Dave Vitek dvitek at grammatech.com
Fri Mar 17 13:24:26 EDT 2017


On 3/16/2017 10:20 PM, William Blevins wrote:
> Dave,
>
> I'm not sure I understand how you came to your conclusion. The SCons 
> Command Builder takes 3 parameters: a source, a target, and a command 
> string 
> (http://scons.org/doc/HTML/scons-user.html#chap-builders-commands) 
> Even if the command string is empty, the Command Builder creates an 
> explicit dependency as "target" depends on "source". SCons cannot be 
> scanning "test2.h" in your example because "test2.h" never exists; 
> therefore, it has no contents to be scanned nor an implicit 
> dependencies to be created. In your example, that means "test2.h" 
> depends on "test.h":
>
>     Command('test2.h', 'test.h', 'echo "" > test2.h')
>
>
> File "test.h" depends on "test2.h" implicitly via the contents of 
> "test.h" via dependency scanning (as it should):
>
>     // test.h
>     #include "test2.h"
>
>

I disagree with the phrase "as it should."  Let's simplify the example 
even further to just this, and absolutely *nothing* else in the SConstruct:

Command('test2.h', 'test.h', 'cp $SOURCE $TARGET')

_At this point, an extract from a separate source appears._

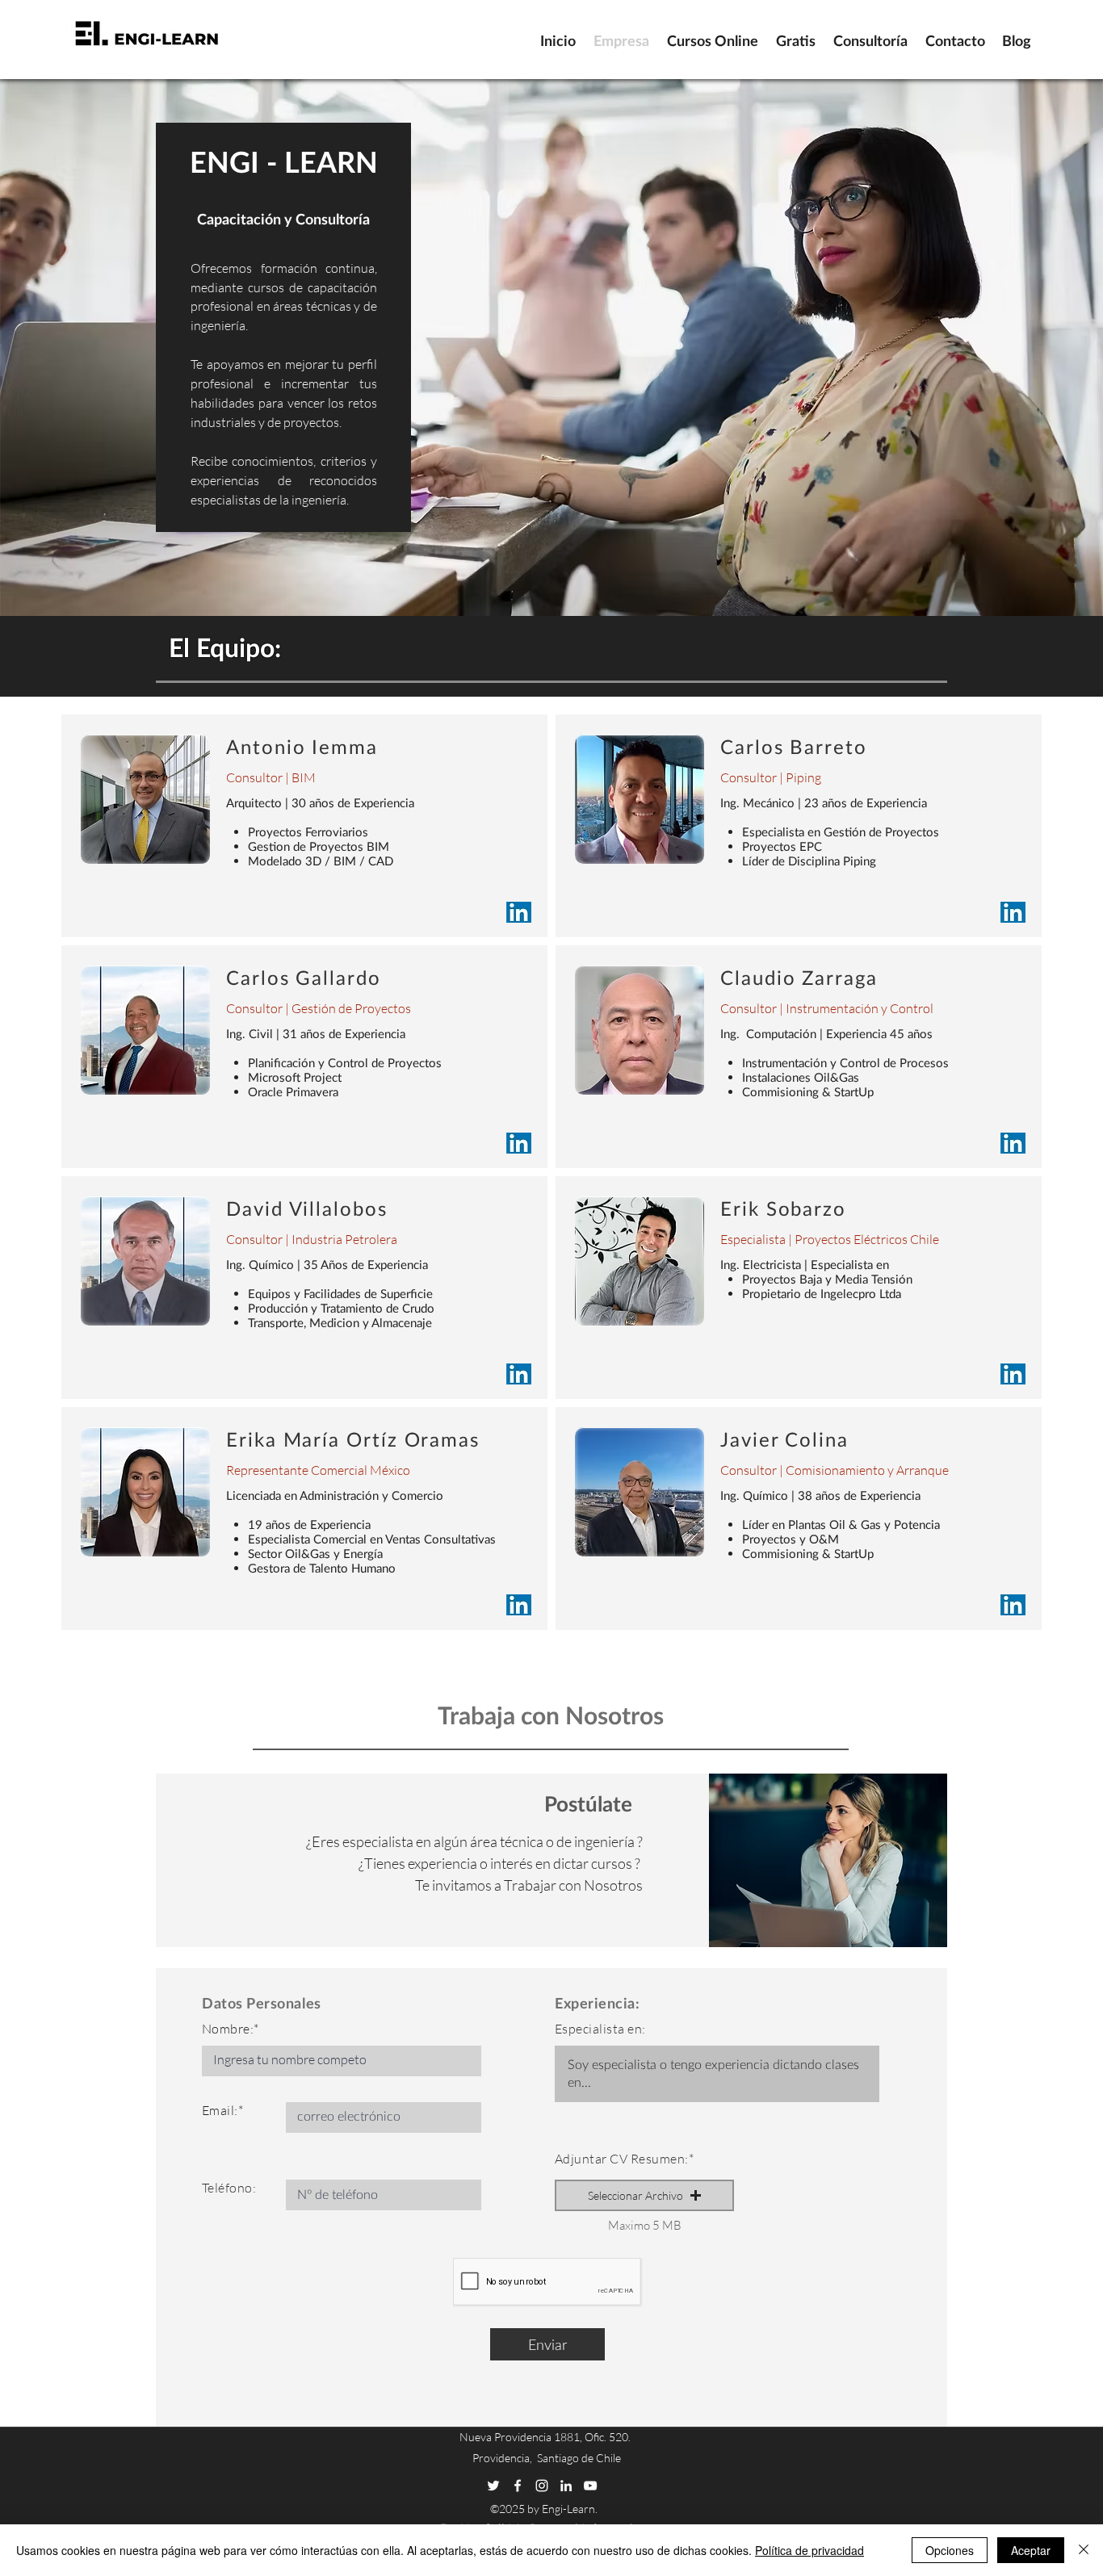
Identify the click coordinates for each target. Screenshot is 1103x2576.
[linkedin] (566, 2486)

I think you would be hard pressed to say that there is anything wrong 
with this rule.  I am trying to make a copy of a file.  I should not get 
a different dependence tree just because of the file's extension.  The 
"cp" command itself certainly does not behave differently with different 
file extensions.  The "cp" command definitely does not need the 
destination file to exist to succeed, which is what SCons seems to think.